Le problème
Recopiez mot pour mot le passage du document source qui va de « M. Alain Gournac. » à « de compétences partagées. ».
┌─ Document source
Comment sécuriser les parcours professionnels et la formation des salariés quand ces derniers ne savent rien de la situation réelle de leur entreprise ? Nous considérons que les plans de formation doivent être décidés en association avec les salariés, car ils sont censés permettre à ceux-ci de s’adapter aux mutations économiques ; cela implique de donner aux intéressés l’ensemble des outils nécessaires pour connaître l’entreprise, la situation du marché du travail ou encore les perspectives économiques.
Comment sécuriser les parcours professionnels et garantir l’efficacité des formations alors que, année après année, on ne cesse de réduire les moyens accordés à l’enseignement public et que, en imposant l’émergence d’un socle commun de connaissances et de compétences, on entend contrecarrer la formation d’un élève citoyen, capable de mobilisation et de révolte ?
Parce que nous ne pouvons nous satisfaire que quelque 120 000 jeunes sortent du système scolaire sans diplôme ni qualification, nous proposons de rendre la scolarité obligatoire jusqu’à l’âge de 18 ans. Parce que nous ne pouvons accepter qu’un nombre trop important de jeunes échouent à l’université du fait qu’ils sont obligés de cumuler travail et études, nous proposons l’instauration d’une véritable allocation d’autonomie jeunesse.
Monsieur le président, monsieur le secrétaire d'État, mes chers collègues, pour nous, c’est d’un tout autre projet de loi qu’ont besoin les salariés. Son élaboration suppose un changement radical, une renonciation à la culture du marché, à la mise en concurrence permanente, à la précarisation !
Mes chers collègues, nous vous invitons à voter en faveur de cette motion tendant à opposer la question préalable. Nous aurions aimé discuter d’un texte permettant de protéger les parcours de vie, mais nous sommes convaincus que ce projet de loi, malgré quelques avancées obtenues en commission et parce que le Gouvernement a contourné certaines dispositions de l’accord national interprofessionnel du 7 janvier 2009, ne permettra en définitive de sécuriser qu’une seule chose : la flexibilité dont les salariés sont victimes ! (Applaudissements sur les travées du groupe CRC-SPG et du groupe socialiste.)
M. le président. Quel est l’avis de la commission ?
M. Jean-Claude Carle, rapporteur de la commission spéciale. Nos collègues communistes, par la voix du président Fischer, proposent de rejeter ce projet de loi sans même en débattre. Cette position m’étonne quelque peu, car rejeter ce texte revient à rejeter l’accord national interprofessionnel du 7 janvier 2009 signé par l’ensemble des partenaires sociaux.
M. Alain Gournac. Eh oui !
M. Jean-Claude Carle, rapporteur. Ce projet de loi comporte pourtant nombre d’avancées, avec la portabilité du droit individuel à la formation, l’institution du fonds paritaire de sécurisation des parcours professionnels, des mesures pour réduire le chômage des jeunes, trop élevé dans notre pays, d’autres en faveur des « décrocheurs » qui, après avoir quitté le système scolaire, ne sont pris en charge par personne et vivent une année de carence se transformant très souvent en une année d’errance. Le texte permet également de s’appuyer sur le partenariat pour entrer dans une logique de compétences partagées.
└─
┌─ Données de l'exercice
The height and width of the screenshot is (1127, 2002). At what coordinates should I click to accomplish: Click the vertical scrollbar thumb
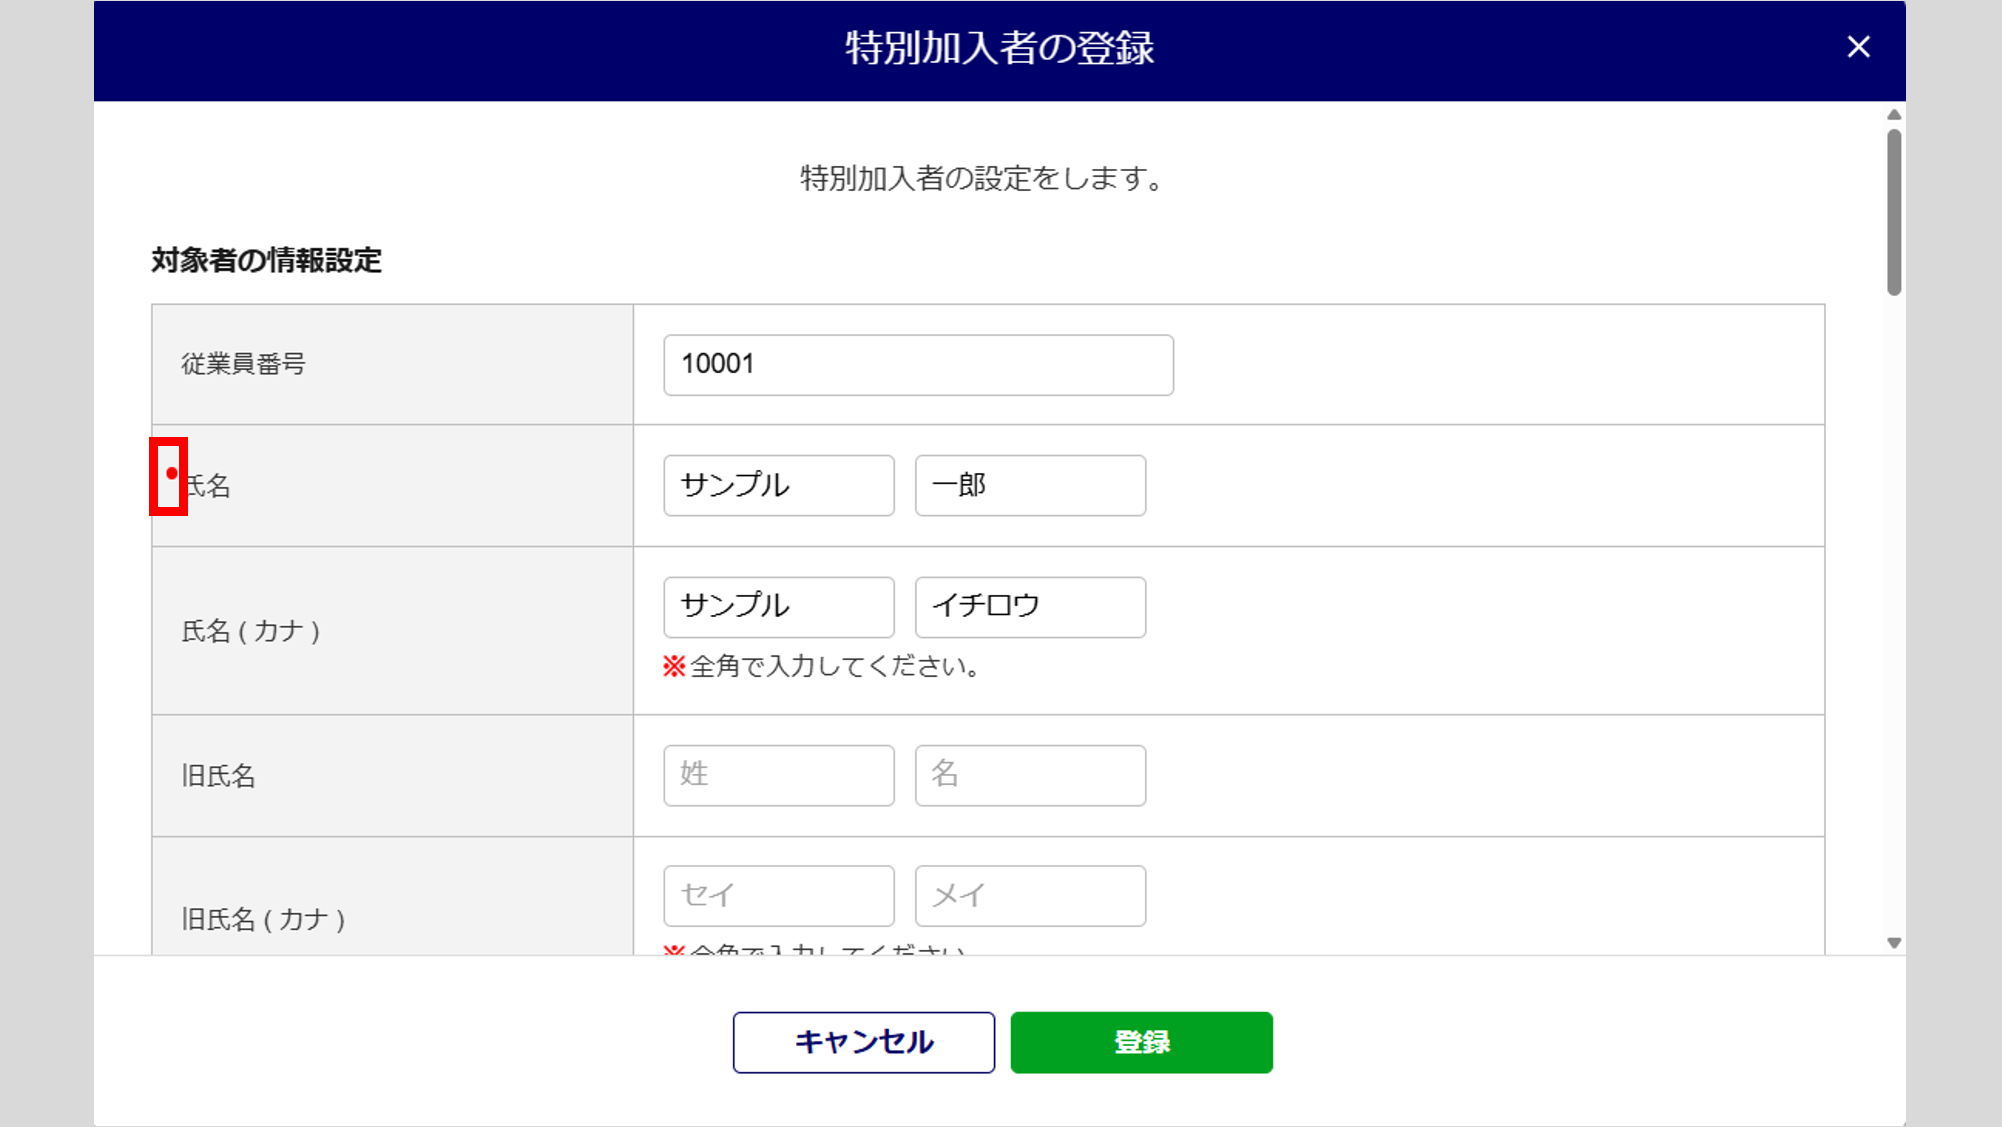1893,212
└─
Résultat attendu
M. Alain Gournac. Eh oui !
M. Jean-Claude Carle, rapporteur. Ce projet de loi comporte pourtant nombre d’avancées, avec la portabilité du droit individuel à la formation, l’institution du fonds paritaire de sécurisation des parcours professionnels, des mesures pour réduire le chômage des jeunes, trop élevé dans notre pays, d’autres en faveur des « décrocheurs » qui, après avoir quitté le système scolaire, ne sont pris en charge par personne et vivent une année de carence se transformant très souvent en une année d’errance. Le texte permet également de s’appuyer sur le partenariat pour entrer dans une logique de compétences partagées.